# WORK TASK
Set down, word for word, each line from the top of the data through the line that has "CGU (153, 2500)"; omit every picture.

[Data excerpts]
**********

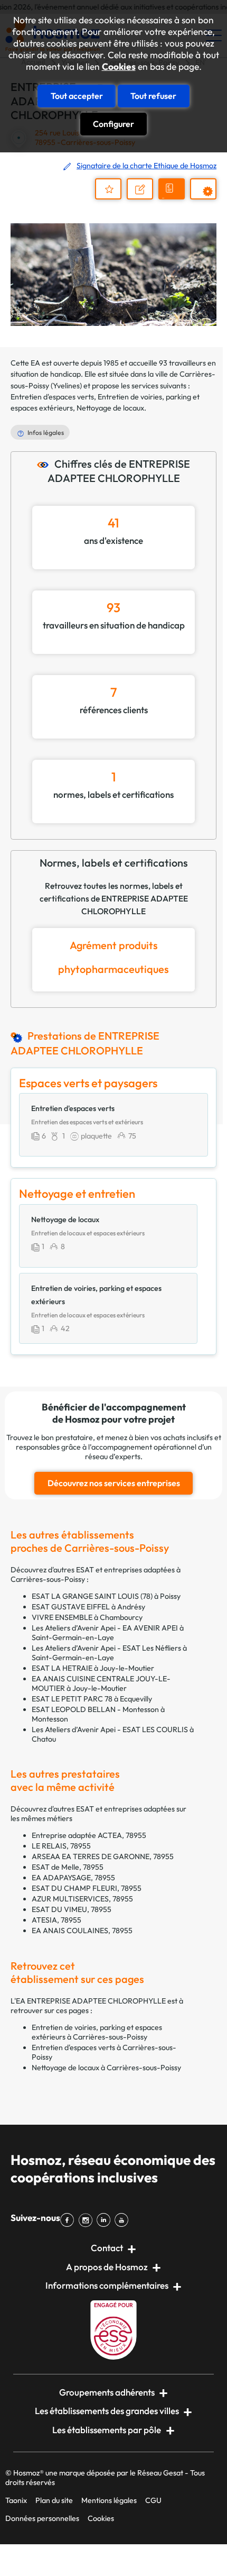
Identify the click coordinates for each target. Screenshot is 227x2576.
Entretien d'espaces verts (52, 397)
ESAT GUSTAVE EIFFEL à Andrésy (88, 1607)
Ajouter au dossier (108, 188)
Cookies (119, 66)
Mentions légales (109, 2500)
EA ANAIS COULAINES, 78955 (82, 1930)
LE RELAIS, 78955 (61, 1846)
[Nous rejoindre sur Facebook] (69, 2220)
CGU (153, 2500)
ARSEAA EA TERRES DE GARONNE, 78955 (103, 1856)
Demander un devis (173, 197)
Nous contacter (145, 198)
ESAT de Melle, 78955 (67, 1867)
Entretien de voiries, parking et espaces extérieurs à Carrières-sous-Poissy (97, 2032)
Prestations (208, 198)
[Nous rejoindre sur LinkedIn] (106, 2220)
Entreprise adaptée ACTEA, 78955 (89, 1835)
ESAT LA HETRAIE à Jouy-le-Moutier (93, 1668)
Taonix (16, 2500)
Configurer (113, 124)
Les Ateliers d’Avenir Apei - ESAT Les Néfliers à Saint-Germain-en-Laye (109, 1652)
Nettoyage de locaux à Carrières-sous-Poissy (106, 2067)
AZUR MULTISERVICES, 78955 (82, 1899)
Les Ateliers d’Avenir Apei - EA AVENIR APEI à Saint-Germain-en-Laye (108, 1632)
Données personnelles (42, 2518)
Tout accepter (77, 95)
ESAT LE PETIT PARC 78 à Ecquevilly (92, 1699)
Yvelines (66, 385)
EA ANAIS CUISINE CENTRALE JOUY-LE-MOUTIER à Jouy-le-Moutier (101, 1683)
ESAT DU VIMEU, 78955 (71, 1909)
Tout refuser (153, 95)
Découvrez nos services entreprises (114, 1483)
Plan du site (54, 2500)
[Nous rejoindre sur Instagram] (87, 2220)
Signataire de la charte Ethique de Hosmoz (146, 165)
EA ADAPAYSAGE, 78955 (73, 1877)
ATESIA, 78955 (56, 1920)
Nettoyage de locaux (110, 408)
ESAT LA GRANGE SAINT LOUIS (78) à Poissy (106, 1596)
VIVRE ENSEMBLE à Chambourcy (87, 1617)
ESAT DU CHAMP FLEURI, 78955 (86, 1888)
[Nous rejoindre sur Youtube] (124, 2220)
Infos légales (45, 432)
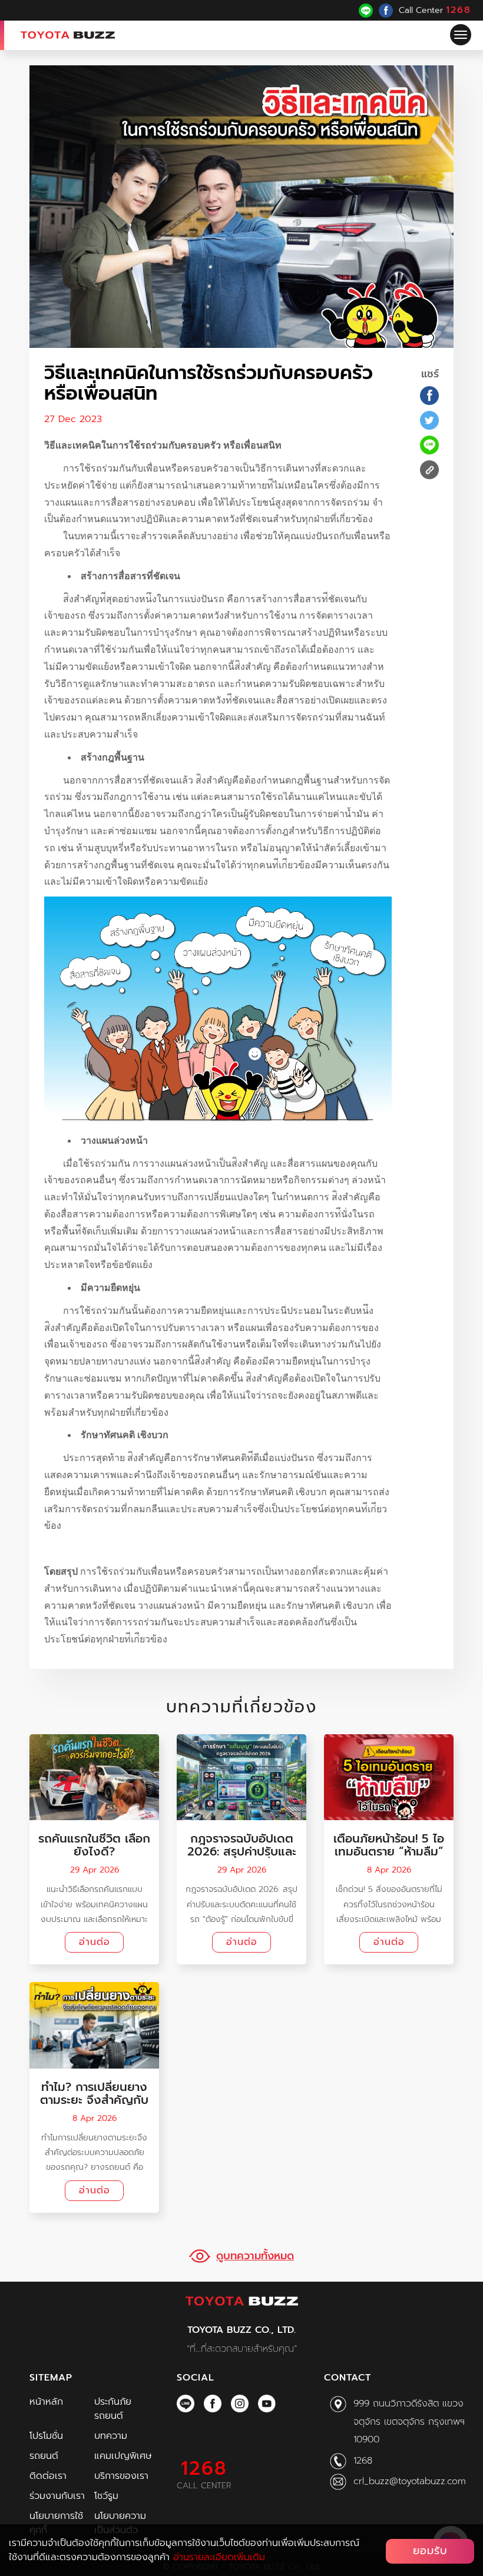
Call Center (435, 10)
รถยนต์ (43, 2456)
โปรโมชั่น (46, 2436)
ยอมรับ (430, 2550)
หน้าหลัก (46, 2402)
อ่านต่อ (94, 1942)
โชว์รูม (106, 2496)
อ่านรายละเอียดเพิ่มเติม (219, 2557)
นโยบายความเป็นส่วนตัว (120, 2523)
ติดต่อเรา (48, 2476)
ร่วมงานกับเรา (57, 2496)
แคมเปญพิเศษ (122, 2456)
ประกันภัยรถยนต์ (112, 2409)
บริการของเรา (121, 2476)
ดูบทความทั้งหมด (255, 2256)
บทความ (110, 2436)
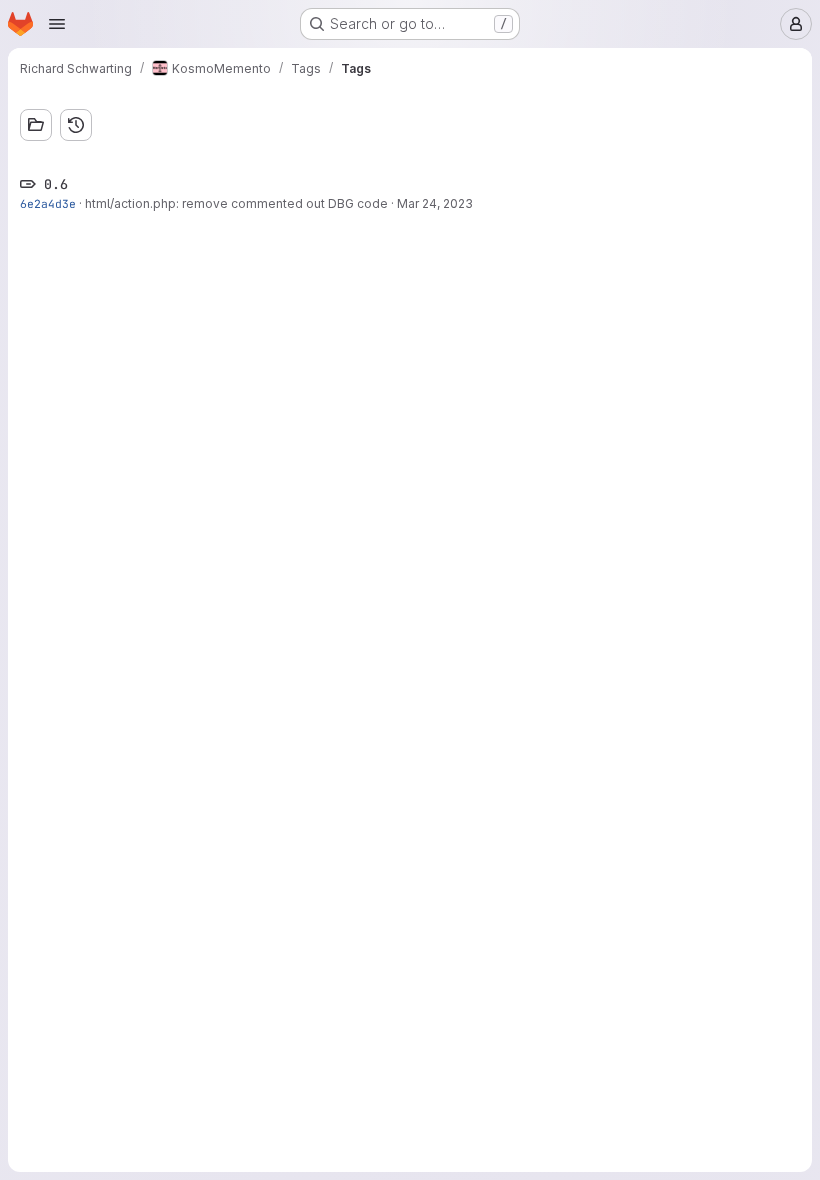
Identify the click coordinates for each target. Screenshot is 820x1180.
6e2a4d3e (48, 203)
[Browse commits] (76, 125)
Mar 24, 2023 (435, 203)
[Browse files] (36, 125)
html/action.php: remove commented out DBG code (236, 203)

**********

# TASK RESPONSE
Identify the click coordinates for each target. Screenshot is 227x2576.
Entretien d'espaces verts (52, 397)
ESAT GUSTAVE EIFFEL à Andrésy (88, 1607)
Ajouter au dossier (108, 188)
Cookies (119, 66)
Mentions légales (109, 2500)
EA ANAIS COULAINES, 78955 (82, 1930)
LE RELAIS, 78955 (61, 1846)
[Nous rejoindre sur Facebook] (69, 2220)
CGU (153, 2500)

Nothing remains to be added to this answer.